Mitzi Pena, 19 (right), her sister Yaretzi Pena, 5, and her cousin Karina Terriquez, 20 (left), wait in line to receive assistance in filing out their application for the Deferred Action for Childhood Arrivals (DACA) program. (Kevork Djansezian/Getty Images)
How much will it cost to apply? Applying for the existing Deferred Action for Childhood Arrivals program costs $465 — and renewing it (which people currently have to do every two years, though new applicants will get three years of protection starting this spring) costs the same amount. That's a lot of money for people who often don't have much to begin with, and studies of immigrants who'd be eligible for DACA but haven't yet applied show the biggest problem is cost. Even if it's easier for adults to pull that money together, there will be many more applicants, and many more people applying quickly, if the application fee is lower.

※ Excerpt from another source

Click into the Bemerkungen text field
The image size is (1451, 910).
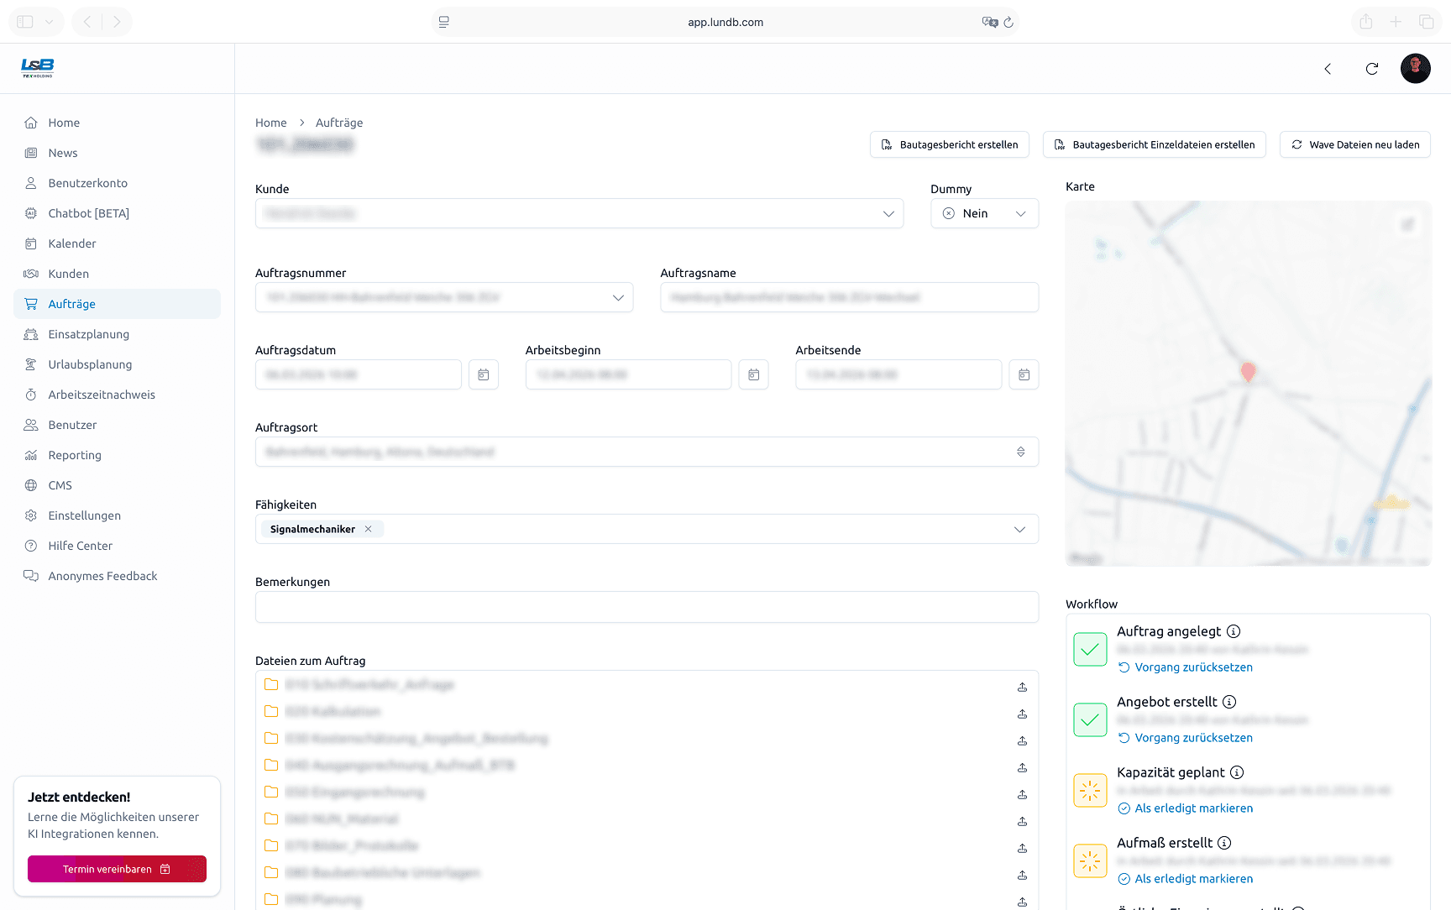coord(647,607)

How strict will documentation requirements be? After years of trying to hide from government authorities, it's often difficult for unauthorized migrants to produce documentation of their presence and employment in the US. The more kinds of documentation the government accepts to prove an immigrant is eligible — like affidavits from employers — the more immigrants are going to be able to apply.
How well will activists, lawyers, and community organizations be equipped to educate immigrants and help with applications? One of the lessons of the DACA program was that misinformation runs rampant. That makes it a lot harder to get an immigrant to put a reliable application together without throwing away money to a shady notario — a fraudster who claims to be an immigration law professional but isn't actually a lawyer. And the government simply doesn't have the resources to educate immigrants about what they need to do for the application. Nor does it have the resources to return half of the applications it gets and ask people to try again — people whose applications aren't complete probably aren't going to get approved.
So community groups need to take the lead on educating immigrants about the program, and helping them put together a near-perfect application. That takes a lot of money, and a lot of organizing — and while many groups have some experience helping out with DACA, this is a much bigger program. It's not clear just how well equipped civil society is going to be.